Crohn’s disease is a condition of chronic inflammation, and the symptoms of Crohn’s disease are different for each individual. It can potentially involve any location of the gastrointestinal tract, but it often affects the ileum and the beginning part of the colon. An estimated 4 million people worldwide suffer from this debilitating disease.
Historically, Crohn’s disease has predominately affected the adult population, but the number of children being diagnosed with this disease is increasing at an alarming rate. Although the disease affects patients from any ethnic background, research shows that it is prevalent among the Eastern European Jewish population.
In Crohn’s disease, all layers of the intestine may be involved and there can be normal healthy bowel between patches of diseased bowel. Symptoms include:
- Persistent diarrhea (loose, watery, or frequent bowel movements).
- Abdominal pain.
- Rectal bleeding (at times).
Loss of appetite and weight loss also may occur. Fatigue is another common complaint. While Crohn’s disease is usually contained to the digestive tract, it can also affect the joints, eyes, skin, and liver. There are different types of Crohn’s disease including:
- Crohn’s colitis: Only the colon is affected.
- Gastroduodenal Crohn’s disease: The stomach and the first part of the small intestine (duodenum) are chronically inflamed.
- Ileitis: The end of the small intestine (ileum) is affected.
- Ileocolitis: This is the most common form of Crohn’s disease and it affects the end of the small intestine (ileum) and the colon.
- Jejunoileitis: The upper half of the small intestine (jejunum) is affected by the disease.
- Perianal Disease: This affects about a third of Crohn’s patients and is characterized by perianal fistulas, fissures and skin tags.
- Oral Crohn’s: The mouth is affected, causing swollen lips and mouth fissures. Mouth ulcers (canker sores) are frequently found in Crohn’s patients, but this does not necessarily indicate oral Crohn’s disease.
- Metastatic Crohn’s: In rare cases, granulomatous lesions normally found in the gastrointestinal tract of Crohn’s patients are found in sites other than the gastrointestinal tract. When these occur on the skin, it is called Cutaneous Crohn’s disease.
The most common complication of Crohn’s disease is blockage of the intestine due to swelling and scar tissue. This occurs when the chronic inflammation common in Crohn’s disease produces scar tissue that builds up inside the intestine to create a stricture.
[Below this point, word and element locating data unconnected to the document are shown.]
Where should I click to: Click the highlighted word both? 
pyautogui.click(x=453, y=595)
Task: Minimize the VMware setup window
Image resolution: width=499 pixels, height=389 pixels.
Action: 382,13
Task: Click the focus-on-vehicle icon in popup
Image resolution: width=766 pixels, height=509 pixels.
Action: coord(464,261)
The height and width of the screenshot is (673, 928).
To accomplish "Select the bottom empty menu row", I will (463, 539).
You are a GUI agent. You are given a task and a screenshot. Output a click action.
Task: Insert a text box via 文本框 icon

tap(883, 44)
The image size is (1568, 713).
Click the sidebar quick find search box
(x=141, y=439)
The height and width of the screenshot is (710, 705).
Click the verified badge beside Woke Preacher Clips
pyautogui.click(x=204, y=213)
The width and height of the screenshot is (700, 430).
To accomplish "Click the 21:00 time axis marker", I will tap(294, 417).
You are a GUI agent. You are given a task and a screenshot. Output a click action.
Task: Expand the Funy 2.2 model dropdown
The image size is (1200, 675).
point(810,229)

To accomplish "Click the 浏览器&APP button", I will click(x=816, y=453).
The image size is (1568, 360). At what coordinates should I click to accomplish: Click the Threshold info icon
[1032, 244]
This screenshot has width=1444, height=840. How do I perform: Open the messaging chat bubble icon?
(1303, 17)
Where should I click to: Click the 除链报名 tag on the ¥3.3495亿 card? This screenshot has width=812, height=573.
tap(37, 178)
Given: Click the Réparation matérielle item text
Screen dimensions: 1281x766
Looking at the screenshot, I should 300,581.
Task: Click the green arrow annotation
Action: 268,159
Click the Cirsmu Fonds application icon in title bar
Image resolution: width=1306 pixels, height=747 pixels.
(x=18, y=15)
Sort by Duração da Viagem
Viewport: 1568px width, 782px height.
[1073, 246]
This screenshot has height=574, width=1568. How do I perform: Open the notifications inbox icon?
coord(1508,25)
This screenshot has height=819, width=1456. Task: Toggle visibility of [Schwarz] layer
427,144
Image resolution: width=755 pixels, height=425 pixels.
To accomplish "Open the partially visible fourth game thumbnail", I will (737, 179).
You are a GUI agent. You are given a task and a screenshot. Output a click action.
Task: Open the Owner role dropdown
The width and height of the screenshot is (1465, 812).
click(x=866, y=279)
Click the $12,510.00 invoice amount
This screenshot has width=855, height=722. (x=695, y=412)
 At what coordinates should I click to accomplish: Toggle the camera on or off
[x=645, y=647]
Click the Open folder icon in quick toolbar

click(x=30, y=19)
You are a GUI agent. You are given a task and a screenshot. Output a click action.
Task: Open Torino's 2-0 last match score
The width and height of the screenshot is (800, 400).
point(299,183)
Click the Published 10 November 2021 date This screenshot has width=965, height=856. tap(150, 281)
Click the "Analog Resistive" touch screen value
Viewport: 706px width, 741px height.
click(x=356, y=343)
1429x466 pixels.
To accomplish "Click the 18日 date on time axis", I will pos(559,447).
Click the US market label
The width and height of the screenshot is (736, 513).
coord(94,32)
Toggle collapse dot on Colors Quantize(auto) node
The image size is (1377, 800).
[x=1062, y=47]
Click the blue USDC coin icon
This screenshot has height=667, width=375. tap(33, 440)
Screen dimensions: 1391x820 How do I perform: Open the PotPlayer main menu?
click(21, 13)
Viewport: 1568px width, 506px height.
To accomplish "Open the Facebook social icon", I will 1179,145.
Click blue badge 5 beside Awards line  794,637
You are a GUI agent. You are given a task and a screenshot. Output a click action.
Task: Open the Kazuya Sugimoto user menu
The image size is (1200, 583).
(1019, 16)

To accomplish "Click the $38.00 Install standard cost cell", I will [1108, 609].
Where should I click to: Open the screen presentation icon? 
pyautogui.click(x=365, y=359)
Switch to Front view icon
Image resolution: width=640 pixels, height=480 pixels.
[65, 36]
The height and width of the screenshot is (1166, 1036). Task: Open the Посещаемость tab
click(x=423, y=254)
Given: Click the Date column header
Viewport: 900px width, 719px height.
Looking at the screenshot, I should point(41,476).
A stricture is a narrowed passageway that can slow the movement of food through the intestine, causing pain and cramping. Strictures can partially or completely block the intestinal tract. Symptoms of blockage include cramping pain, vomiting, and bloating. Another complication is sores or ulcers within the intestinal tract. Sometimes these deep ulcers turn into tracts—called fistulas.
The majority of patients with Crohn’s disease will require surgery at some point during their lives. Surgery becomes necessary in Crohn’s disease when medications can no longer control the symptoms. Nearly 80% of Crohn’s patients will eventually require surgery to treat their disease, and of those, about 60% will have a recurrence of their disease within 10 years of surgery. Crohn’s patients may also have an increased risk of colon cancer as well.
The lives of Crohn’s patients are blighted by multiple hospitalizations, surgeries, and immunosuppressive therapies, which often come with nasty side effects. As a result, many have difficulty holding down a job or attending school. There is currently no cure for Crohn’s disease and the annual financial burden of IBD in the United States may be more than $31 billion. In the United Kingdom, the NHS spends more than £720 million each year. A cure would not only give Crohn’s disease sufferers their lives back, but could offer huge cost savings to the patients, insurance companies, government and NHS.
Currently, there is no acknowledged cause of Crohn’s disease. However, there is mounting evidence that a bacteria, specifically a human strain of Mycobacterium avium subspecies paratuberculosis (MAP), may play a key role.